◆ Texto mostrado:
21 de junio de 2009

Cuando quise ser

Cuando quise ser músico, lo único que conseguí tocar fue mi pie izquierdo, desafinado y a destiempo, una tarde soleada de domingo como la que describían The Kinks.
Intenté componer la sinfonía de mi vida pero, después de dos o tres intentos, dejé la partitura abandonada.
Entoné el himno a la rebeldía pero, cuando me presté verdadera atención, lo único que escuché fueron los berridos de un borracho en un karaoke con agujeros de bala en la puerta.
Dudé entre el clavicordio y la mandolina pero, cuando el trombón se cruzó en mi vida, descubrí que en vez de oído tenía oreja y decidí hacerme escritor.

Cuando quise ser escritor, antes de empezar a pensar en escribir, delante del espejo del cuarto de baño ensayé el discurso de agradecimiento por mi tercer (¿o era el cuarto?) Premio Nobel de Literatura.

◆ Datos de origen:
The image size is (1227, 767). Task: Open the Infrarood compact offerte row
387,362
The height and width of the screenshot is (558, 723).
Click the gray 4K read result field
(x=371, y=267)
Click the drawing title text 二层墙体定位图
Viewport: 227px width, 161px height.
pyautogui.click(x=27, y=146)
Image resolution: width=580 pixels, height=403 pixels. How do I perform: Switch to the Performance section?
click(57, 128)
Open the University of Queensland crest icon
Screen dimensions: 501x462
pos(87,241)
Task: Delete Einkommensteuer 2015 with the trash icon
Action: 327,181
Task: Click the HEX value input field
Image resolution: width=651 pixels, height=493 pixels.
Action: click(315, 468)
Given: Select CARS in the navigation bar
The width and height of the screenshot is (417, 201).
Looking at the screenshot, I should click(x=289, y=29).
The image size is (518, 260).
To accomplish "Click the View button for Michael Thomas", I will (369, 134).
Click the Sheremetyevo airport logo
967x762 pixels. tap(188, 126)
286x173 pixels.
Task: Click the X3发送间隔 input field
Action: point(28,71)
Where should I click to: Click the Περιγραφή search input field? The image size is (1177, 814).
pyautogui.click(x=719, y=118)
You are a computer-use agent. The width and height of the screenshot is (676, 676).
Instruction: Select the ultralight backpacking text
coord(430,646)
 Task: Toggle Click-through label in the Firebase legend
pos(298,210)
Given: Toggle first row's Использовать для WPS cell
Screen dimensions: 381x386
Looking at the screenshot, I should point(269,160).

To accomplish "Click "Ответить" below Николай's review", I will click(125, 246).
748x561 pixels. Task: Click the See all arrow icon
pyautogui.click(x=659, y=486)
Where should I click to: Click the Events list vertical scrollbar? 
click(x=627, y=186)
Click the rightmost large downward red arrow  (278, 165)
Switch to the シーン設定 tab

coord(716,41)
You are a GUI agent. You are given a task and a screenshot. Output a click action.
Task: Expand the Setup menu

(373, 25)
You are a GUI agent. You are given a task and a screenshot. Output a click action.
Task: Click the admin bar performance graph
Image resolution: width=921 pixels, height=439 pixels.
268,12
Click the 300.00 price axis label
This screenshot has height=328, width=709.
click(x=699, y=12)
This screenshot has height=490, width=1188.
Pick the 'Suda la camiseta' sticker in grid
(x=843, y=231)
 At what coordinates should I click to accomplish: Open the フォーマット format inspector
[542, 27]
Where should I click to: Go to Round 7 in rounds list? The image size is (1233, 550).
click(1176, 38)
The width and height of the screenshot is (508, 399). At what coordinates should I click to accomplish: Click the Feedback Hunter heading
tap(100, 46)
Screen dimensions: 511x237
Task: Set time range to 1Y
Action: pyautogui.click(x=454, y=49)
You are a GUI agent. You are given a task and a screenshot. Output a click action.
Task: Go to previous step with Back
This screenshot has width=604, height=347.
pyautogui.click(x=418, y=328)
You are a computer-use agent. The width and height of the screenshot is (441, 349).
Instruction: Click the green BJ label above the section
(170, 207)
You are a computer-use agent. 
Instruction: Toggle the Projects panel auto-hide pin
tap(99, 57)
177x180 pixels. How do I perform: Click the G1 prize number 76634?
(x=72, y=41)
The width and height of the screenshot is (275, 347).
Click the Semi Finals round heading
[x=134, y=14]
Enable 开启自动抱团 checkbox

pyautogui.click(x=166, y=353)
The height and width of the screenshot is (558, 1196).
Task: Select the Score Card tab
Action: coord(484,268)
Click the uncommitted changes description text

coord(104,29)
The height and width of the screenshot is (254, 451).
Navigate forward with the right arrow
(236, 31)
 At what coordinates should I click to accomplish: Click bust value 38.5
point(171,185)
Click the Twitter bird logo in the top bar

◆ Actividad: Enumera todos los instrumentos musicales que el texto mostrado menciona por su nombre.

◆ Resultado: clavicordio, mandolina, trombón